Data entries
··········
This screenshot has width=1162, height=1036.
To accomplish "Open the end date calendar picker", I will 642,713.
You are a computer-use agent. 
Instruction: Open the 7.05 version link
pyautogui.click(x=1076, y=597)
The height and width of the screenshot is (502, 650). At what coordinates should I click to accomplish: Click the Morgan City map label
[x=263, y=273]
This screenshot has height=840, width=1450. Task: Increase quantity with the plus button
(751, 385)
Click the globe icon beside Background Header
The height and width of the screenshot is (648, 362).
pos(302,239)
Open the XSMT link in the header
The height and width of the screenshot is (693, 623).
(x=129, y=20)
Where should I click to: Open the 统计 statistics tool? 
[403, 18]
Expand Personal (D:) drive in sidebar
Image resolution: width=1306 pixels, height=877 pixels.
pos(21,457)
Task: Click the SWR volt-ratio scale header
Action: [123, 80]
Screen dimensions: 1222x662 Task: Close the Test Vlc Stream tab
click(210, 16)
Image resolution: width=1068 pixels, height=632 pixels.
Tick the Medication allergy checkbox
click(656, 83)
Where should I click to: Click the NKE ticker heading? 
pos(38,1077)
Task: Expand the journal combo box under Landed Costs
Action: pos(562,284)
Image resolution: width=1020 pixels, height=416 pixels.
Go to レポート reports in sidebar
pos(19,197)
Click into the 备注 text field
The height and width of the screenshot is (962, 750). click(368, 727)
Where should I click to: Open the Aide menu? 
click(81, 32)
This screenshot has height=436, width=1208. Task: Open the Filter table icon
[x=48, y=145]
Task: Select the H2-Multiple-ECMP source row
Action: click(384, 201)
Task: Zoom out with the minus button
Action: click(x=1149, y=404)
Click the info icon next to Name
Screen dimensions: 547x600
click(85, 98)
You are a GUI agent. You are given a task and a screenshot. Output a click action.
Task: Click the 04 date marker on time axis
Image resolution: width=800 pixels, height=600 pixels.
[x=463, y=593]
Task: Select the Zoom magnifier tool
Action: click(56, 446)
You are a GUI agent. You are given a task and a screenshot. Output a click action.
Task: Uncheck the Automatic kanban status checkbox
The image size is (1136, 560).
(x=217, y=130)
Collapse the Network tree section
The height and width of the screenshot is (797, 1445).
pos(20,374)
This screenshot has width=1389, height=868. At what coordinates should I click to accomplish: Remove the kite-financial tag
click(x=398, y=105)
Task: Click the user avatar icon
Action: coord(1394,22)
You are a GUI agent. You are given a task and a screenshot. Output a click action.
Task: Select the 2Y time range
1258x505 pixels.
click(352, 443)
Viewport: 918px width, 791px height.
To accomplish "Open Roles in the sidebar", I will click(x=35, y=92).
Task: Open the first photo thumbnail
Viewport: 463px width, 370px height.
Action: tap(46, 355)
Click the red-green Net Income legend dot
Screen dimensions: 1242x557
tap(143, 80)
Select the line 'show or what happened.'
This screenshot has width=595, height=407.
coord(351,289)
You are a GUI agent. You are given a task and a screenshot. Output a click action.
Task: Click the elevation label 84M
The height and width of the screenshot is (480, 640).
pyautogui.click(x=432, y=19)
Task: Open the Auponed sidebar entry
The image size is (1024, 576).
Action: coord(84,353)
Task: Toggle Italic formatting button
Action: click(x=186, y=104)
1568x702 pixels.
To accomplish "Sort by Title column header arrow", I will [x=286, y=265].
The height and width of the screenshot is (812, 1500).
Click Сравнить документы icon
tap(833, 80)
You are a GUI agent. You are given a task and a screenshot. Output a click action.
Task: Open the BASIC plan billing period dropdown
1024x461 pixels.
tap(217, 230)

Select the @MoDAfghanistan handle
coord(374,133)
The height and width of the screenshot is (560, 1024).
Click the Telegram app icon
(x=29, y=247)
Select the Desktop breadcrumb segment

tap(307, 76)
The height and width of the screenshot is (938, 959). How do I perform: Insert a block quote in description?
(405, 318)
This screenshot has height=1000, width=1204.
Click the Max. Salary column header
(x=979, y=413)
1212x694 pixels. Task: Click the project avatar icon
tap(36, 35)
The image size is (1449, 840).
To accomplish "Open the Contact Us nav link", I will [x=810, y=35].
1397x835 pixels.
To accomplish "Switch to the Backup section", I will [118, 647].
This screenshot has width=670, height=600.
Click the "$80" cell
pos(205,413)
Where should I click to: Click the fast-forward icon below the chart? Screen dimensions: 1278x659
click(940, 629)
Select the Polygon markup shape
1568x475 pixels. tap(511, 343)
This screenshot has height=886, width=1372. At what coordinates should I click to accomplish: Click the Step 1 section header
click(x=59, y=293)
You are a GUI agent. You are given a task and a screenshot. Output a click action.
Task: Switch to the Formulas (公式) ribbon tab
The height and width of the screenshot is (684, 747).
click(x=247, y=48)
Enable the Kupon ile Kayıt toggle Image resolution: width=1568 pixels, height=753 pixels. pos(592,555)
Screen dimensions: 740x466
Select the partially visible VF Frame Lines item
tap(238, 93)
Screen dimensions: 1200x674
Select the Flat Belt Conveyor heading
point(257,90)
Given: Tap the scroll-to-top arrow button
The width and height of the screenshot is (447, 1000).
··········
## Your task
From the data above, output only the lines between the line containing "Task: Uncheck the" and the line containing "The height and width of the screenshot is (812, 1500).", inclusive, exactly as written.

## Reply to the task
Task: Uncheck the Automatic kanban status checkbox
The image size is (1136, 560).
(x=217, y=130)
Collapse the Network tree section
The height and width of the screenshot is (797, 1445).
pos(20,374)
This screenshot has width=1389, height=868. At what coordinates should I click to accomplish: Remove the kite-financial tag
click(x=398, y=105)
Task: Click the user avatar icon
Action: coord(1394,22)
You are a GUI agent. You are given a task and a screenshot. Output a click action.
Task: Select the 2Y time range
1258x505 pixels.
click(352, 443)
Viewport: 918px width, 791px height.
To accomplish "Open Roles in the sidebar", I will click(x=35, y=92).
Task: Open the first photo thumbnail
Viewport: 463px width, 370px height.
Action: tap(46, 355)
Click the red-green Net Income legend dot
Screen dimensions: 1242x557
tap(143, 80)
Select the line 'show or what happened.'
This screenshot has width=595, height=407.
coord(351,289)
You are a GUI agent. You are given a task and a screenshot. Output a click action.
Task: Click the elevation label 84M
The height and width of the screenshot is (480, 640).
pyautogui.click(x=432, y=19)
Task: Open the Auponed sidebar entry
The image size is (1024, 576).
Action: coord(84,353)
Task: Toggle Italic formatting button
Action: click(x=186, y=104)
1568x702 pixels.
To accomplish "Sort by Title column header arrow", I will [x=286, y=265].
The height and width of the screenshot is (812, 1500).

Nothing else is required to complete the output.